Research Database
Hunger genes, food choices, and metabolic responses: implications for obesity and type 2 diabetes
Sara Cromer, MD
Institution:
Massachusetts General Hospital
Grant Number:
7-21-JDFM-005
Type of Grant:
Translational
Diabetes Type:
Type 2 Diabetes
Therapeutic Goal:
Prevent Diabetes
Project Date:
-
Project Status:
active

Research Description

Over the past decades, the number of individuals affected by obesity and type 2 diabetes has increased at alarming rates. While obesity and type 2 diabetes can be prevented by the adoption of a healthy lifestyle, unsustainable adherence to healthy dietary recommendations is a major reason of the escalating obesity and type 2 diabetes epidemics worldwide. To inform optimized dietary recommendations it is crucial to understand how people interact with and respond to foods. Owing to recent advances in biology and technology, it is now clear that food preferences, as well as how our body respond to foods, are in part influenced by biological factors. The main objective of this project is to discover new strategies that can help improve dietary quality and optimize dietary recommendations. To achieve this goal, we will investigate if differences in our genetic code can help identify people who are more likely to make unhealthy food choices. Next, we will use information from a study in which 1,100 participants consumed exactly the same meals, to investigate if genetic differences contribute to different metabolic responses to consumed meals. Finally, we will use information from long-term observational studies and a clinical study designed for the prevention of type 2 diabetes to examine if subgroups of individuals with similar genetic characteristics are less likely to adhere to healthy dietary recommendations. We expect to generate new knowledge that can be translated into more effective and sustainable strategies for obesity and type 2 diabetes prevention.

Research Profile

What area of diabetes research does your project cover? What role will this particular project play in preventing, treating and/or curing diabetes?

My research interests span nutrition, metabolism, and genomics, all aimed at elucidating molecular mechanisms underlying the success or failure of therapeutic strategies for type 2 diabetes prevention and care. Unhealthy diet is a major driving force behind the escalating type 2 diabetes epidemics, yet underlying mechanisms regulating food choices are poorly understood, and large inter-individual variability exists in response to dietary interventions. This project aims to gain knowledge on how people interact with and respond to foods.
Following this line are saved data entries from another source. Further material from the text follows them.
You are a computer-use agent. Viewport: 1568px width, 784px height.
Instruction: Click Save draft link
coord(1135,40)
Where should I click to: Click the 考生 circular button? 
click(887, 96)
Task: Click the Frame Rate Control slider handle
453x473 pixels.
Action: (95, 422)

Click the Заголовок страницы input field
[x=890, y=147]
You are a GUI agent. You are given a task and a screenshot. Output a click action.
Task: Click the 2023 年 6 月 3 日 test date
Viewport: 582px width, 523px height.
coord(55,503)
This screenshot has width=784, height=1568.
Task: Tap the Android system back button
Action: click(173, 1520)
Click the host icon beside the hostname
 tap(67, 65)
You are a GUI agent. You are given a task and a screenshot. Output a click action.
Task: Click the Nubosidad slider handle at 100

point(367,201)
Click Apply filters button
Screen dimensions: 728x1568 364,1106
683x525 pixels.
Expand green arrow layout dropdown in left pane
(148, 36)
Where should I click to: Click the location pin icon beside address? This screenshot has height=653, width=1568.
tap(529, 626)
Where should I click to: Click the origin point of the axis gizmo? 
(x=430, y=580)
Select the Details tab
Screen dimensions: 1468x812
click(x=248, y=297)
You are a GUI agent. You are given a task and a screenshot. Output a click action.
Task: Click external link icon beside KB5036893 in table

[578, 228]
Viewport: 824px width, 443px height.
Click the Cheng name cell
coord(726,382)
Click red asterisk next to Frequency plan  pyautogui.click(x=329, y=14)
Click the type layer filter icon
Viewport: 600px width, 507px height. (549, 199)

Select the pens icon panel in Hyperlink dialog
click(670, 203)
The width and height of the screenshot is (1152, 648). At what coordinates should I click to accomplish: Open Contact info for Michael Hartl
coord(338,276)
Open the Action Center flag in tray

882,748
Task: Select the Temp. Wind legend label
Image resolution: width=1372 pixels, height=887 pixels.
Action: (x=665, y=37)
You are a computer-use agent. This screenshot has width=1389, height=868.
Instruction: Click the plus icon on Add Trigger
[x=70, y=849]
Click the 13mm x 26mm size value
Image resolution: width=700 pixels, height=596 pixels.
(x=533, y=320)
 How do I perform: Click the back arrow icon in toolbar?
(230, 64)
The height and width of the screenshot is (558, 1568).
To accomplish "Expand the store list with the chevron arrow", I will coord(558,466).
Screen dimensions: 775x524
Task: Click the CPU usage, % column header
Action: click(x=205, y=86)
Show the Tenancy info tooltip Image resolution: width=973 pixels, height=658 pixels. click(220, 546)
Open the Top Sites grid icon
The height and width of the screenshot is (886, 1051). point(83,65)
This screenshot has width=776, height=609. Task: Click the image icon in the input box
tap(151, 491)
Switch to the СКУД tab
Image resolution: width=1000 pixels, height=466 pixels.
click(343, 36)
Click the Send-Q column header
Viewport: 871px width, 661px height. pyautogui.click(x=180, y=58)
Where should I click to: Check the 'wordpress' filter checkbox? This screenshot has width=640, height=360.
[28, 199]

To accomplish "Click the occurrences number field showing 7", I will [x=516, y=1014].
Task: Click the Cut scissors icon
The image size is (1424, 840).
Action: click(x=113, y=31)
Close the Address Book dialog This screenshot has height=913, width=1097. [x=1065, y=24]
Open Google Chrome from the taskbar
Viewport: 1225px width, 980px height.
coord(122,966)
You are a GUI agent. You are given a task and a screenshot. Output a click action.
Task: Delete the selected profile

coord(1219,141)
Findings from these studies could provide new knowledge with the potential to help guide the design and implementation of more effective, tailored, and sustainable strategies for type 2 diabetes prevention and care.

If a person with diabetes were to ask you how your project will help them in the future, how would you respond?

That person will know firsthand that people with type 2 diabetes are often stigmatized for making unhealthy food and lifestyle choices. This “victim blaming” view has been persistent, disparaging, and highly inefficient as rates of type 2 diabetes continue to rise worldwide. Acknowledging the importance of the obesogenic environment and its amplification of our genetic differences, is essential not only to destigmatize diabetes, but also to inform more effective strategies to advance the prevention of diabetes. In the future, findings from this project will equip people with diabetes with new knowledge to better understand how their body respond to food cues, which foods or meals are more appropriate for them, and how to improve adherence to specific dietary recommendations based on individual and social factors. But before this knowledge is widely applied or recommended, it is important that we vet it through projects such as this.

Why important for you, personally, to become involved in diabetes research? What role will this award play?

Diabetes is now a national priority and the most expensive chronic illness in the U.S. totaling $327 billion in 2017. I am motivated by the critical need of supplanting the outdated “one-size-fits-all” approach for diabetes prevention and treatment with more effective, tailored, and sustainable strategies. My prior research has demonstrated the influence of different environmental and physiological factors on food choice behaviors and variations in responses to meals, but we are still a long way from knowing the real value of this knowledge and what it means in practice. The support of the American Diabetes Association will be instrumental in helping me push my research forward by providing the means to generate high quality evidence on how people interact with and respond to foods. The American Diabetes Association award will also provide a catalyst for generating a wealth of preliminary data to substantiate future research applications.

In what direction do you see the future of diabetes research going?

I believe a major direction for the near-term future of type 2 diabetes research will be diabetes prevention given the increasing impact of the disease on populations and healthcare budgets. Elucidating how behavioral and social factors interact with biology to disproportionally effect specific groups of individuals is an unmet medical need. I think this will be a major growth area for diabetes research because of the emergence of transformative new tools that now make it possible to better understand the biology of food-decision making and metabolic responses to foods.